EXTRACT PROVIDED:
>>>>

# Fire Paul Johnson !!!!!!!



## Jody Hawk (Sep 11, 2010)

...... and take Al Groh with him.  How did we lose to freaking Kansas?  I have a feeling we may be in for a long year, Nesbitt doesn't play like a senior quarterback.


----------



## ACguy (Sep 11, 2010)

Didn't they lose to a DII school last week?


----------



## GAranger1403 (Sep 11, 2010)

Whoaaaaa, I'd expect this from the UGA camp but you techies seemed to have worshiped CPJ like the egyptians worshiped "RE" the sun god. Just one game! Albeit to the worst team in the Milky WAy! LOL


----------



## GAranger1403 (Sep 11, 2010)

ACguy said:


> Didn't they lose to a DII school last week?



yup


----------



## CAMO84 (Sep 11, 2010)

looks like it will be a battle of the 2 worst georgia teams at the end of the season


----------



## lilburnjoe (Sep 11, 2010)

Jody Hawk said:


> ...... and take Al Groh with him.  How did we lose to freaking Kansas?  I have a feeling we may be in for a long year, Nesbitt don't look like a senior quarterback.



Are you kidding me ?


----------



## Arrow3 (Sep 11, 2010)

Jody Hawk said:


> ...... and take Al Groh with him.  How did we lose to freaking Kansas?  I have a feeling we may be in for a long year, Nesbitt doesn't play like a senior quarterback.



Jack Knight is gonna love this thread...


----------



## GAranger1403 (Sep 11, 2010)

What is up this year? Minnesota lost to South Dakota and James Madison is giving the Hokies more than they can handle right now. Year of the little guy?

<<<<

SET EXERCISE:
Resume the forum thread about firing Paul Johnson after its last post, adding further replies in the same style. The lines that follow come from a different source than the thread above.

RECORD EXCERPTS:

>>>>

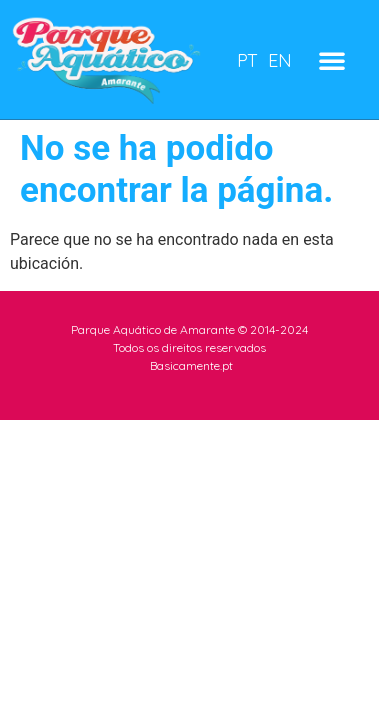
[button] (332, 60)
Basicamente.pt (191, 365)
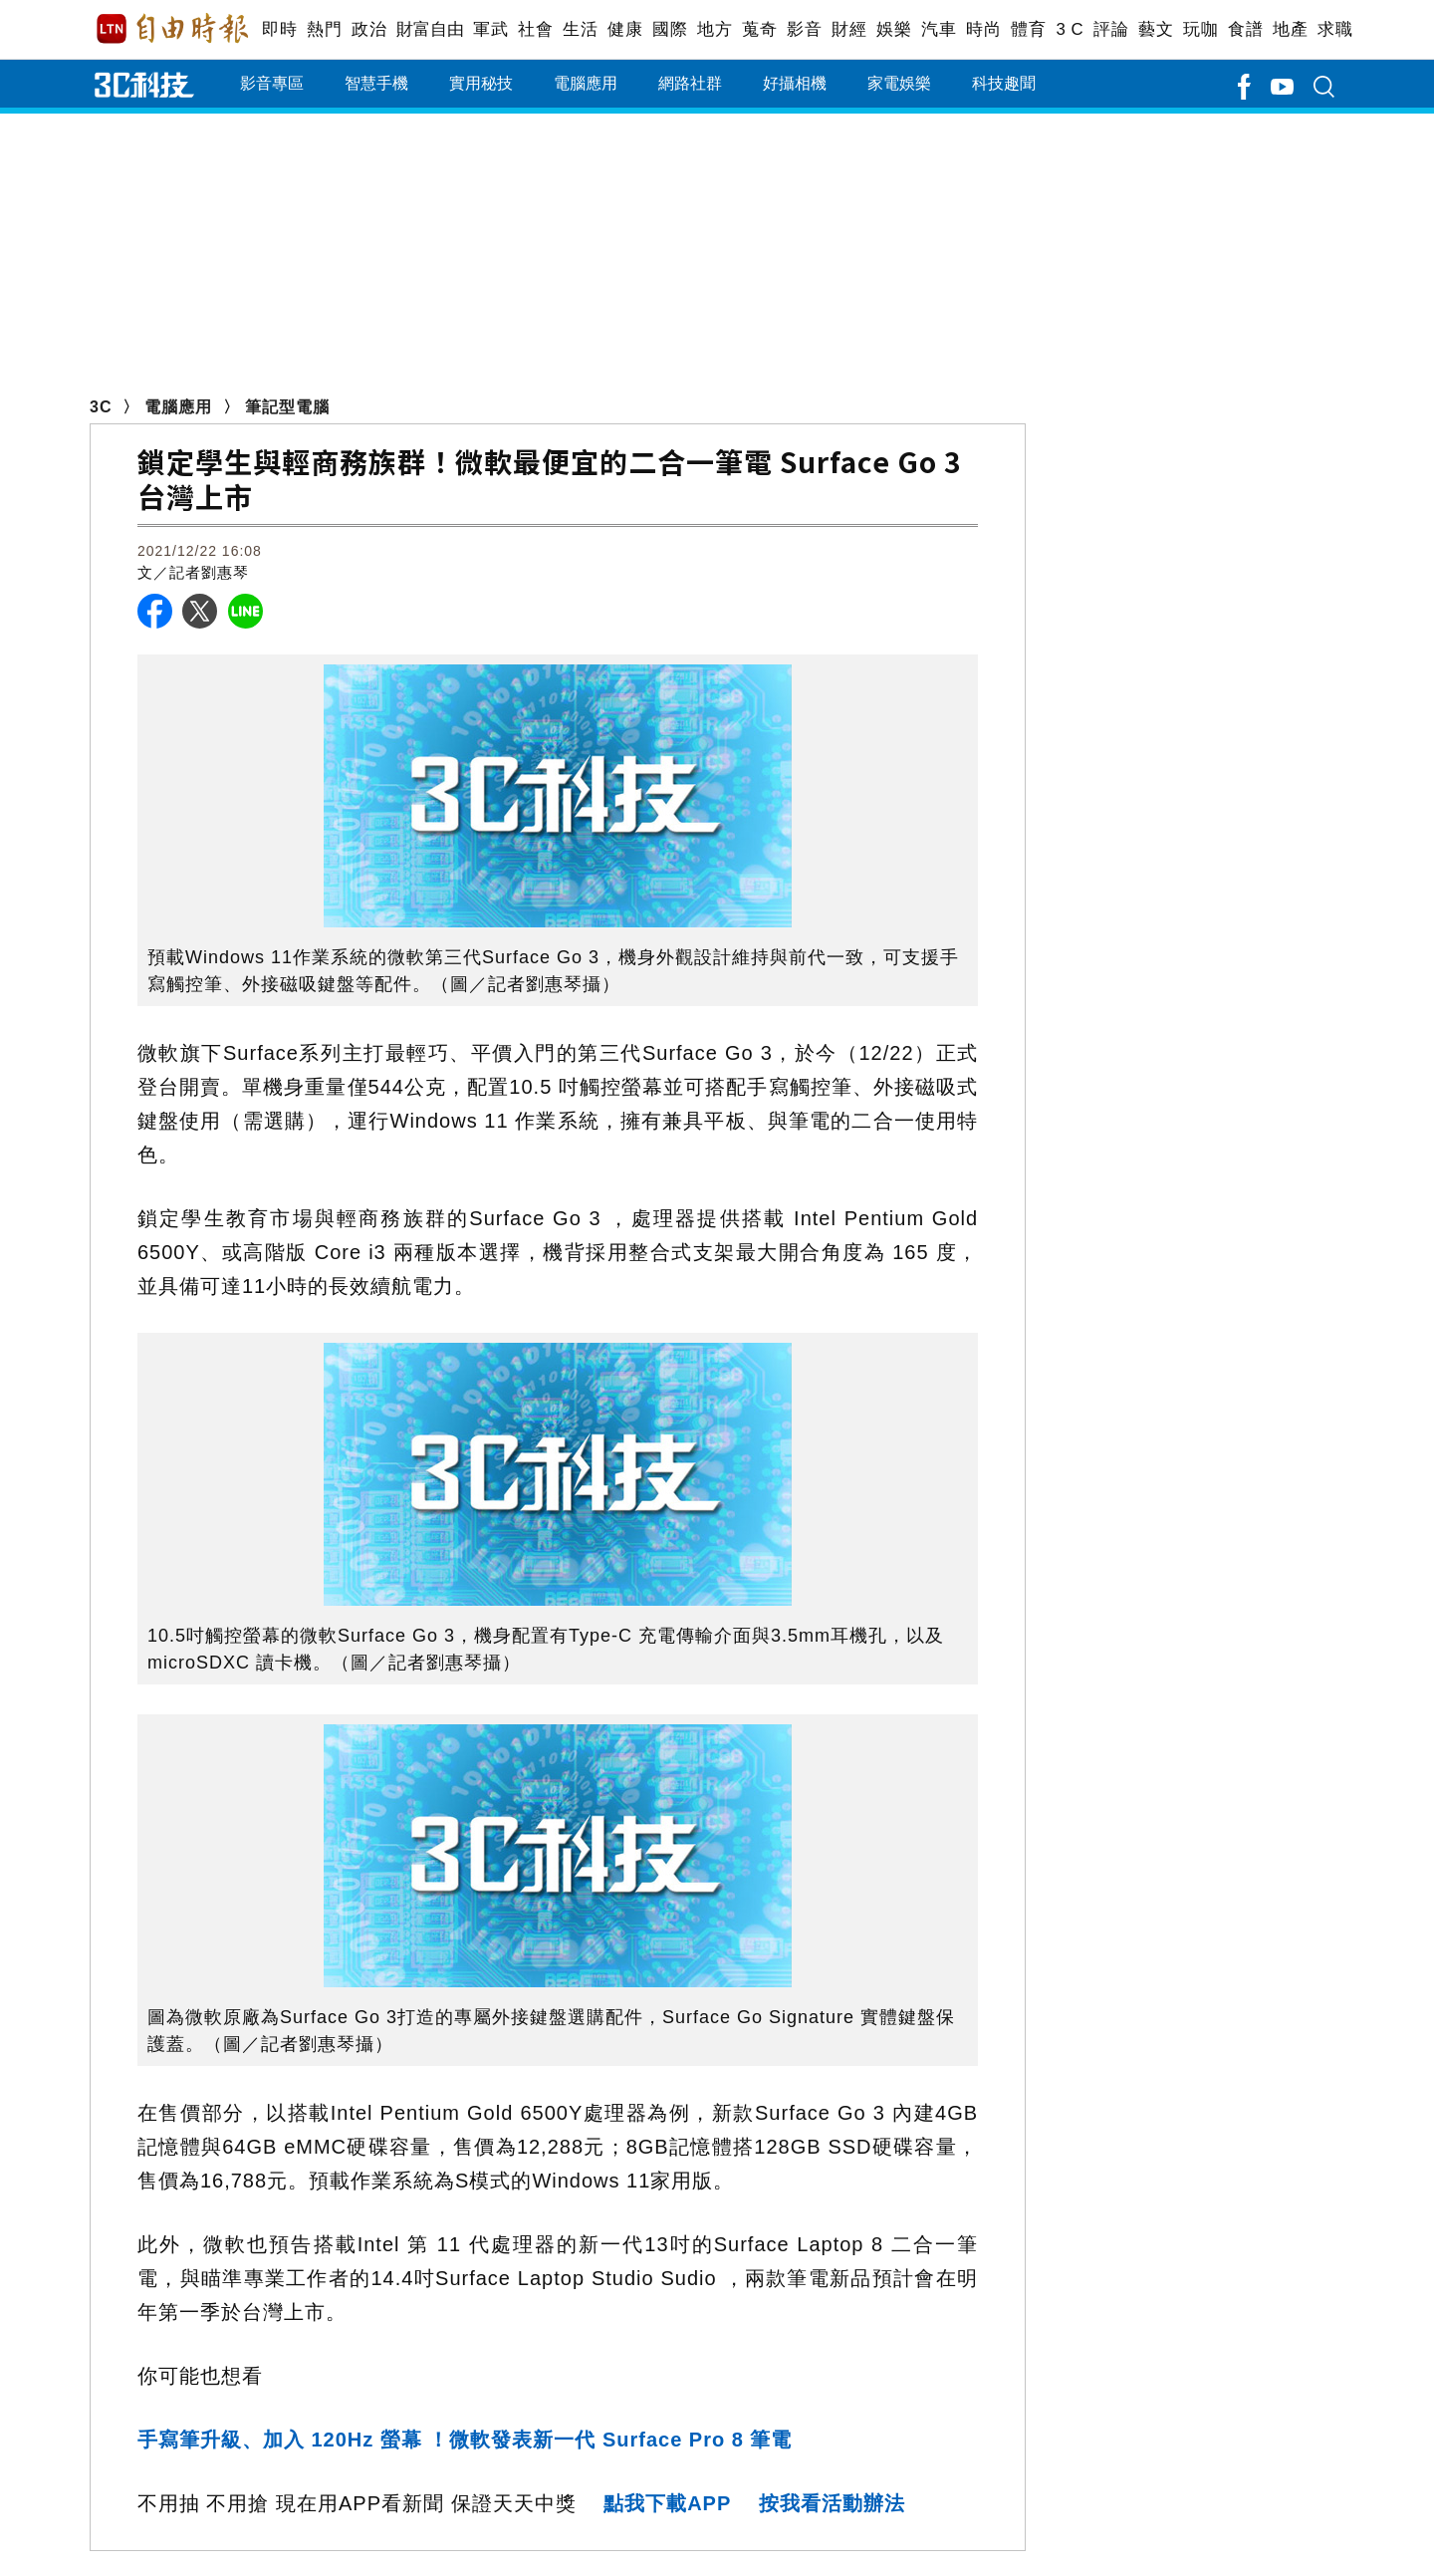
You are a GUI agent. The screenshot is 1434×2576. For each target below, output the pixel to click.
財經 (849, 29)
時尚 (983, 29)
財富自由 (429, 29)
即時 (279, 29)
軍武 (490, 29)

<<<<

RESULT OF THE TASK:
----------



## irishleprechaun (Sep 11, 2010)

wow!  I was so consumed with our game I didn't see that this had happened.  That is a big shocker for GT for sure...


----------



## Jody Hawk (Sep 11, 2010)

Arrow3 said:


> Jack Knight is gonna love this thread...



Easy now, did y'all miss the ?


----------



## jwea89 (Sep 11, 2010)

hes got to be kidding


----------



## Jody Hawk (Sep 11, 2010)

This title is a joke folks.  I am upset that we didn't play better today though.


----------



## LittleHolder (Sep 11, 2010)

Tough day Jody!  Me and you don't have much to smile about.  Glad you found the ability to have a since of humor.


----------



## troutman34 (Sep 11, 2010)

The D and O have long ways to go, but they shot themselves in the foot all day.  All went Kansas' way today and good for Gill on his first win. They deserved the W today.


----------



## Skyjacker (Sep 11, 2010)

Jody Hawk said:


> ...... and take Al Groh with him.  How did we lose to freaking Kansas?  I have a feeling we may be in for a long year, Nesbitt doesn't play like a senior quarterback.



What are you smoking?  Nesbitt was one of the few people who actually showed up to play.  He had at least 10 passes hit receivers in the hands and they dropped them.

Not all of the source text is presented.